La BCE entre en scène

La sévère contraction de l'activité économique fragilise les banques. Sur les quinze premiers jours de mars 2020, l'indice du secteur bancaire européen a perdu 40% de sa valeur, exposant les établissements bancaires à un choc d'illiquidités. C'est pourquoi la BCE a débloqué 109 milliards d'€ de liquidités pour les banques de la zone Euro.

Etant donné l'engagement budgétaire des Etats qui va se traduire par un alourdissement de leurs dettes publiques, la Banque de Francfort a également décidé de porter à 750 milliards son programme de rachats de dettes des Etats.

Certains experts avancent également l'idée d'une création d'un « Covid-Bonds », obligations d'Etats destinés à financer les mesures pour lutter contre l'épidémie, la BCE se positionnant comme acquéreurs de ces obligations dans un second temps. La condition requise est que, contrairement à la crise des années 2008-2014, les pays membres de la zone Euro se mettent enfin d'accord pour lancer ce type d'obligations d'Etat.

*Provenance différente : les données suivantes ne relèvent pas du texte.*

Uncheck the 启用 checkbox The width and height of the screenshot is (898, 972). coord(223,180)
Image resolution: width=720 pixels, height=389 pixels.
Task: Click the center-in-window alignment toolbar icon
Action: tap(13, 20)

Un tournant pour la zone Euro... et pour la construction européenne

Il semble évident que, dans la crise multidimensionnelle actuelle, une page va se tourner pour la zone Euro. En ouvrant les vannes des liquidités, des déficits et de l'endettement, voire, dans le cas français, des nationalisations, le mode de gouvernance de la zone va devoir être révisé de fond en comble, et l'Allemagne de se résoudre à admettre – au regard pourrait-on dire, du désastre sanitaire actuel dans des pays comme la Grèce, à qui l'on a infligé, sous l'impulsion de Berlin et de l'Eurogroup, une cure d'austérité qui a totalement désorganisé le système hospitalier – que la zone Euro, et, par extension, l'UE dans son ensemble, ne peuvent plus fonctionner selon les critères de l'ordolibéralisme...car, a-t-il été indiqué, « nous sommes en guerre ».

Dit autrement, c'est bien l'Etat qui, dans toutes ses dimensions, est aujourd'hui défié par la crise. Réexaminer les décisions prises hier, reconnaître les erreurs, et jeter les linéaments d'une autre politique économique pour la zone Euro et pour l'UE, seraient une démarche salutaire. Car dans les fonctions mêmes de l'Etat, régaliennes nous a-t-on dit, celle de garantir le bien-être du plus grand nombre, demeure intacte.

La crise du Covid-19 constitue bel et bien une force de rappel pour l'UE, pour la première économie de la zone Euro. Etre à la hauteur des enjeux, c'est apporter avec un volontarisme convergent, des réponses idoines pour que l'économie, la société, et la démocratie, soient préservées. L'histoire de la Grande Dépression des années 1930 – cela remonte à 90 ans – est là pour le montrer. L'Administration Roosevelt avait réuni autour d'elles des équipes qui ont su répondre dans l'urgence, aux défis de la crise. La question qui désormais se pose est la suivante : le Covid-19 est-il le signe annonciateur de la fin du libéralisme mondialisé ? L'heure des bilans n'est plus très loin.